Try it
Report how many lines in the records hold the string "height"; give the number and nothing else.
*** Data extracts Section Begins ***
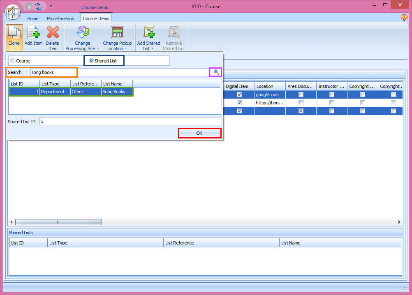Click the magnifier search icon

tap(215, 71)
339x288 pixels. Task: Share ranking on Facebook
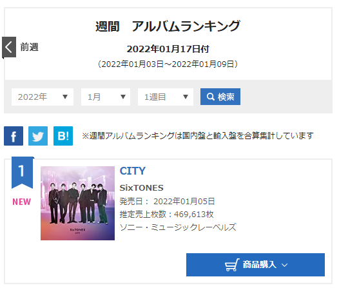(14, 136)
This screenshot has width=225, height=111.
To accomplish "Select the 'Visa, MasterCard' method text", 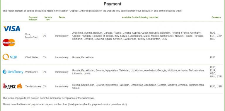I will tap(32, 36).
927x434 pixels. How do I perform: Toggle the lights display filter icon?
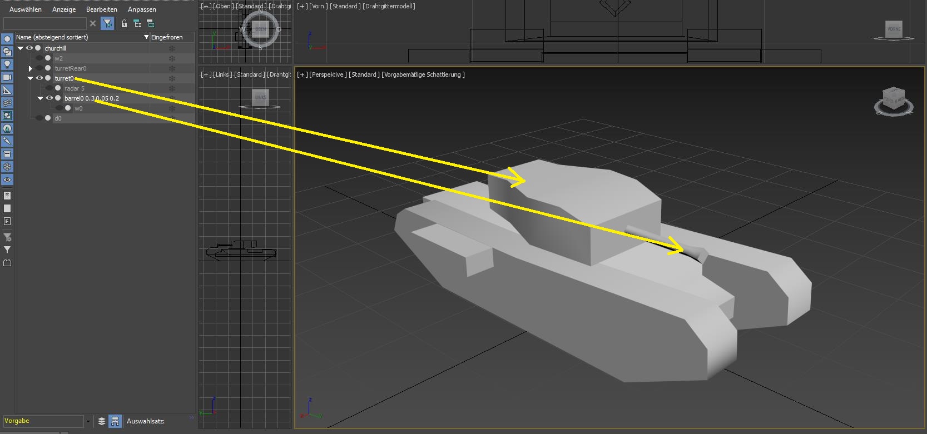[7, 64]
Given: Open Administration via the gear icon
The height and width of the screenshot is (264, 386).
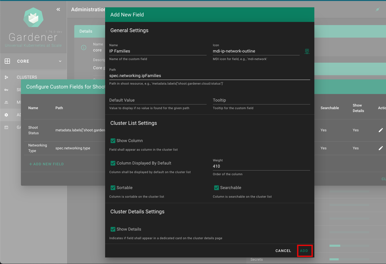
*** Data extracts Section Ends ***
Result
2